鋼中元素であるW,Mo,SnおよびSbが塗装耐食性に及ぼす影響を示したグラフである。 塗装耐食性の評価試験要領を示した図である。 ACP値と塗膜膨れ面積との関係を示したグラフである。 ACR値と再現熱サイクル付与材のシャルピー衝撃試験における−20℃での吸収エネルギー[vE(−20℃)]との関係を示したグラフである。

Claims (9)

  1. C:0.01〜0.25mass%、
    Si:0.05〜0.50mass%、
    Mn:0.1〜2.0mass%、
    P:0.035mass%以下、
    S:0.0002〜0.01mass%、
    Al:0.10mass%以下、
    Ti:0.005〜0.030mass%、
    N:0.0015〜0.0070mass%,
    O:0.0030mass%以下および
    Ca:0.0005〜0.0030mass%
    を含有し、かつ
    W:0.01〜0.5mass%および
    Mo:0.02〜0.5mass%
    のうちから選んだ1種または2種を含有し、かつ
    Sn:0.001〜0.2mass%および
    Sb:0.01〜0.2mass%
    のうちから選んだ1種または2種を含有し、かつ
    Cu:0.05〜0.35mass%
    Ni:0.05〜0.40mass%
    Cr:0.05〜0.20mass%および
    Co:0.05〜0.50mass%
    のうちから選んだ1種または2種以上を含有し、残部はFeおよび不可避的不純物の組成になり、さらに下記(1)式で示すACP値が0.50以下、かつ下記(2)式で示すWI値が0.50以下、かつ下記(3)式で示すACR値が0を超え1.00未満、を満足することを特徴とする大入熱溶接部靭性に優れた高強度船舶用耐食鋼材。

    ACP={1−(0.8×W+0.5×Mo)0.3}×{1−(Sn+0.4×Sb)0.3}
    ×(1+Cr)×(1+0.7×Cu)×(1+0.5×Ni)×(1+0.5×Co) ---(1)
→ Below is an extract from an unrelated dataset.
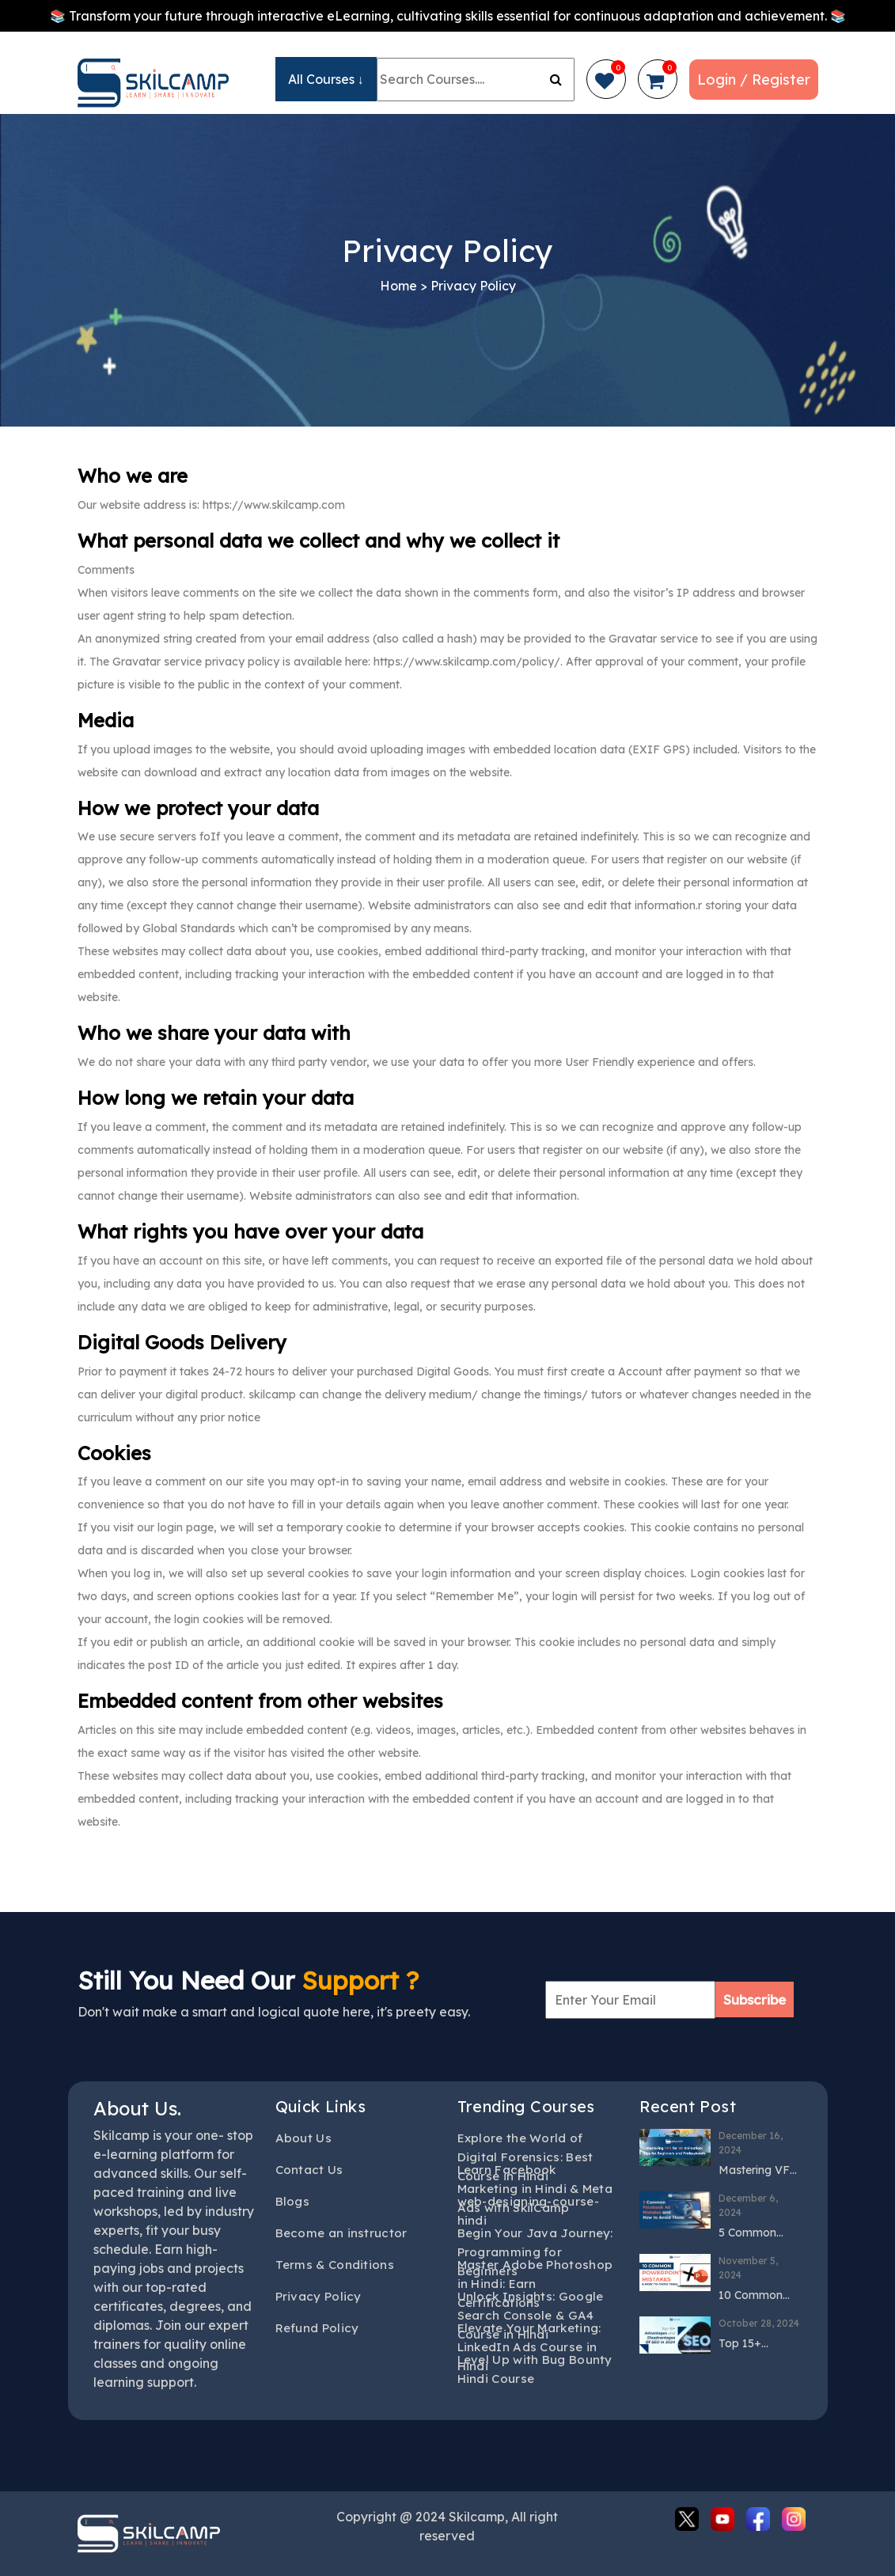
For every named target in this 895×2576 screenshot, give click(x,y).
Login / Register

    但し、W,Mo,Sn,Sb,Cr,Cu,Ni,Coはそれぞれ、各元素の成分含有量(mass%)
    WI=C+Mn/6+Cr/5+Mo/5+V/5+Ni/15+Cu/15+W/10+Co/15+Sn/2+Sb/2
    ---(2)
    但し、C,Mn,Cr,Mo,V,Ni,Cu,W,Co,Sn,Sbはそれぞれ、各元素の成分含有量(mass%)
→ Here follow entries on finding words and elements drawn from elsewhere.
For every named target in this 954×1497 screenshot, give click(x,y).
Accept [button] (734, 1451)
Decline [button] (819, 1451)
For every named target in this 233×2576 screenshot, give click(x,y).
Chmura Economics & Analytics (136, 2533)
    ACR={Ca−(0.18+130×Ca)×O}/(1.25×S) ---(3)
    但し、Ca,O,Sはそれぞれ、各元素の成分含有量(mass%)
  2. 鋼材が、さらに、
    Nb:0.001〜0.1mass%、
    Zr:0.001〜0.1mass%および
    V:0.002〜0.2mass%
    のうちから選んだ1種または2種以上を含有することを特徴とする請求項1に記載の大入熱溶接部靭性に優れた高強度船舶用耐食鋼材。
  3. 鋼材が、さらに、
    B:0.0002〜0.003mass%
    を含有することを特徴とする請求項1または2に記載の大入熱溶接部靭性に優れた高強度船舶用耐食鋼材。
  4. 鋼材が、さらに、
    REM:0.0001〜0.015mass%、
    Mg:0.0001〜0.01mass%および
    Y:0.0001〜0.1mass%
    のうちから選んだ1種または2種以上を含有することを特徴とする請求項1〜3のいずれかに記載の大入熱溶接部靭性に優れた高強度船舶用耐食鋼材。
  5. 鋼材が、さらに、
    Se:0.0005〜0.50mass%
    を含有することを特徴とする請求項1〜4のいずれかに記載の大入熱溶接部靭性に優れた高強度船舶用耐食鋼材。
  6. 前記鋼材の表面に、エポキシ系塗膜を塗装してなることを特徴とする請求項1〜5のいずれかに記載の大入熱溶接部靭性に優れた高強度船舶用耐食鋼材。
  7. 前記鋼材の表面に、ジンクプライマー塗膜を塗装してなることを特徴とする請求項1〜5のいずれかに記載の大入熱溶接部靭性に優れた高強度船舶用耐食鋼材。
  8. 前記鋼材の表面に、ジンクプライマー塗膜とエポキシ系塗膜とを塗装してなることを特徴とする請求項1〜5のいずれかに記載の大入熱溶接部靭性に優れた高強度船舶用耐食鋼材。
  9. 請求項1〜5のいずれか1項に記載の成分組成に溶製後、凝固させて鋼素材とするに際し、溶存酸素量:0.0030mass%以下に調整した直後の溶鋼に、下記(3)式で示されるACR値が0を超え1.00未満となるCa量を添加することを特徴とする大入熱溶接部靭性に優れた高強度船舶用耐食鋼材の製造方法。